When writing out the entries below, keep only the lines from the line with "394x158 pixels. At" to the line with "Rotate page counterclockwise", both included, exactly as they are, and leave the pictures aside.
========
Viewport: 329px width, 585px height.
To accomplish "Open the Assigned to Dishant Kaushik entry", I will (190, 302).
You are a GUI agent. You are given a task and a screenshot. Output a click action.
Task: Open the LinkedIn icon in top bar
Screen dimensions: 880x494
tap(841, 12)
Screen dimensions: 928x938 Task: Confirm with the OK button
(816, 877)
========
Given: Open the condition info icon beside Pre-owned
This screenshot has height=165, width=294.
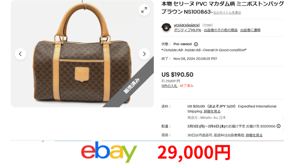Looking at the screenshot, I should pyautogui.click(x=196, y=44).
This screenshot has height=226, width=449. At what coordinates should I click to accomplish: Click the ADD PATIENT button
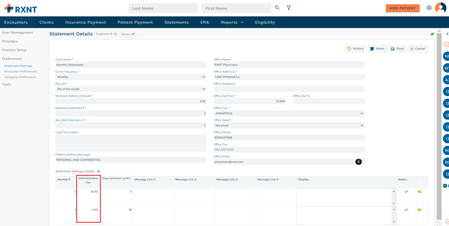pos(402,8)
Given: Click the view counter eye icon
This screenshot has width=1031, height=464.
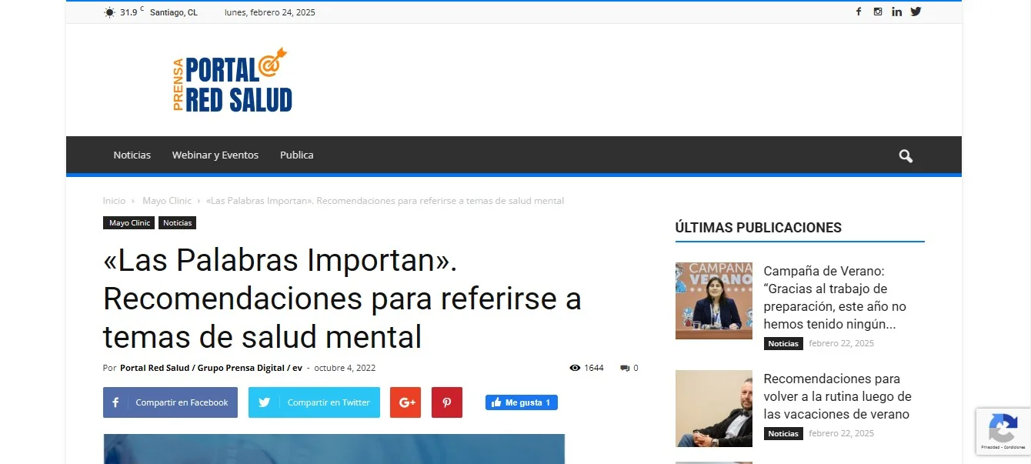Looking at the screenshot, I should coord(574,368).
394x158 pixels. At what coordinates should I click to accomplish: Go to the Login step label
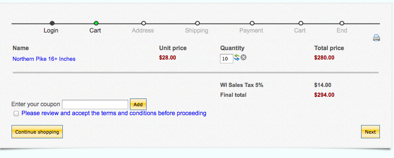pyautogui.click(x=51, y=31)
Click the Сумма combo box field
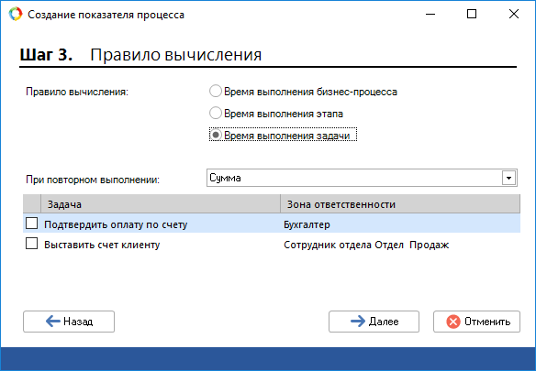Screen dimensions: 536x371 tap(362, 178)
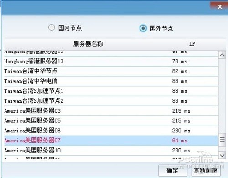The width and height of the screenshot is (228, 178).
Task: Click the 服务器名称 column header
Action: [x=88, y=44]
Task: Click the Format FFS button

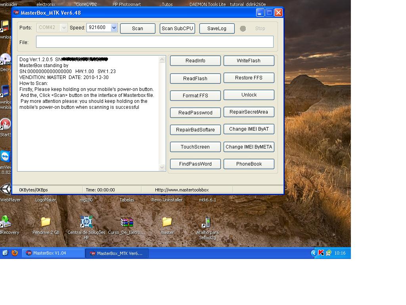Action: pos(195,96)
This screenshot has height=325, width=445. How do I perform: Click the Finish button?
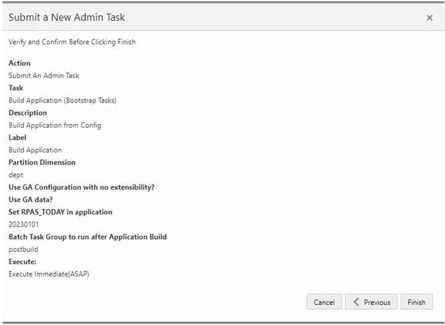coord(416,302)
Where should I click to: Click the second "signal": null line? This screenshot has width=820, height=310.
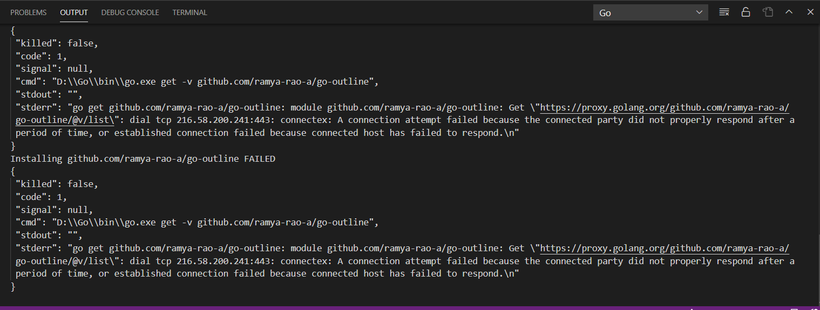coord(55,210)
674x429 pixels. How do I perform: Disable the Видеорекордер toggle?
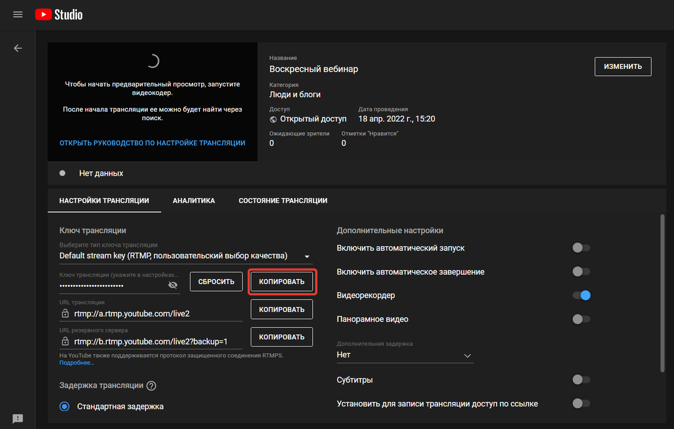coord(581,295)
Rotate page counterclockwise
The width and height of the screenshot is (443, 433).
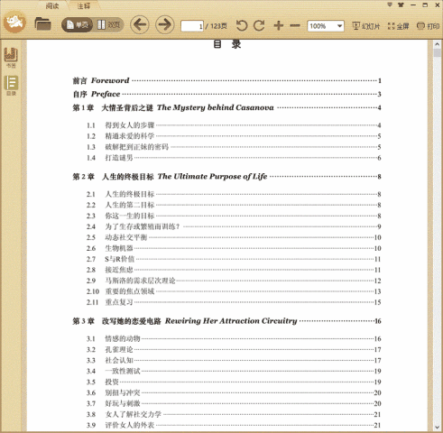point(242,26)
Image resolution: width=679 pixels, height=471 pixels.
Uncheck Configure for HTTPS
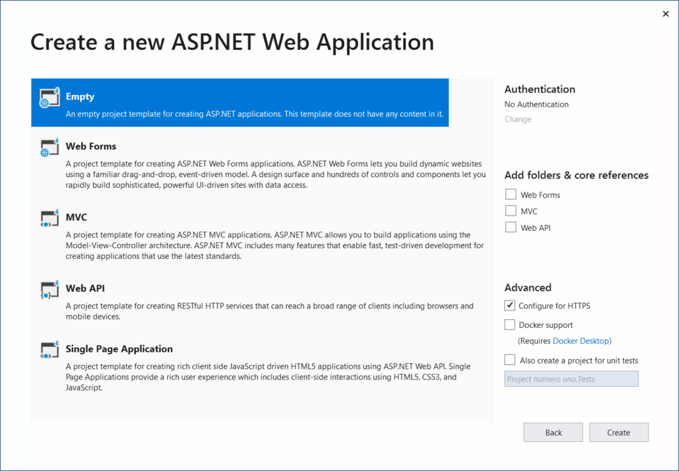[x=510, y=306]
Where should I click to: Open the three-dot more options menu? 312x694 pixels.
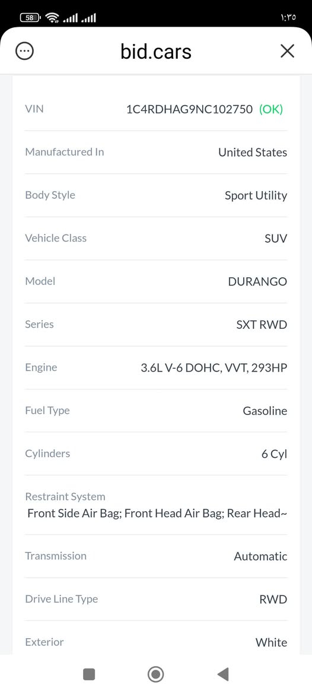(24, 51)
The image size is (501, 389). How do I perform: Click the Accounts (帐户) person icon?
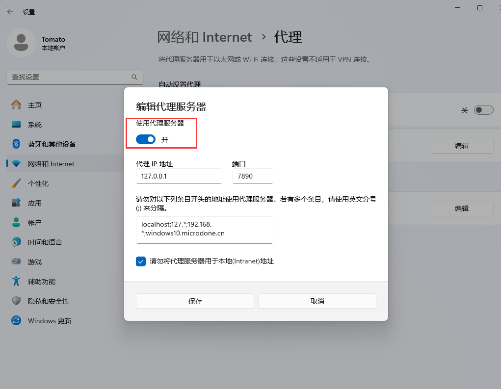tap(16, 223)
========
* **Solution to this problem**:
394x158 pixels. At what coordinates should I click to accomplish: Go to the Login step label
pyautogui.click(x=51, y=31)
Click the Сумма combo box field
Screen dimensions: 536x371 tap(362, 178)
The width and height of the screenshot is (228, 178).
Task: Click the 服务器名称 column header
Action: [x=88, y=44]
Task: Click the Format FFS button

Action: pos(195,96)
This screenshot has height=325, width=445. How do I perform: Click the Finish button?
coord(416,302)
Where should I click to: Click the second "signal": null line? This screenshot has width=820, height=310.
coord(55,210)
674x429 pixels. How do I perform: Disable the Видеорекордер toggle?
coord(581,295)
Rotate page counterclockwise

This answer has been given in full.